### Directions for this task
Would you return each entry exactly as written, omitting any pictures?
*-*-*
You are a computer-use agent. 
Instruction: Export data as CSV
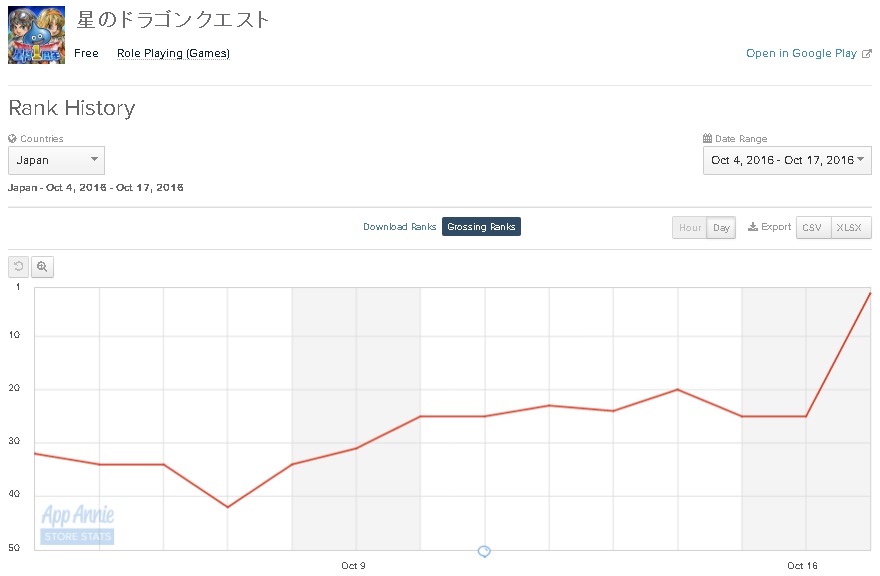[x=812, y=228]
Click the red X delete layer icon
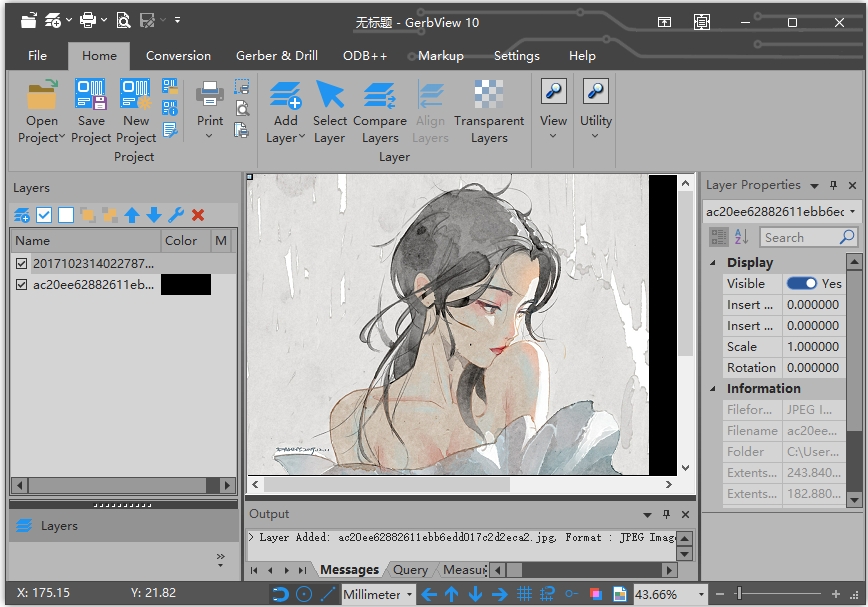The height and width of the screenshot is (607, 868). [198, 215]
*-*-*
### Solution to this exercise
You are a computer-use agent. 
Instruction: Export data as CSV
[x=812, y=228]
Click the red X delete layer icon
The height and width of the screenshot is (607, 868). [198, 215]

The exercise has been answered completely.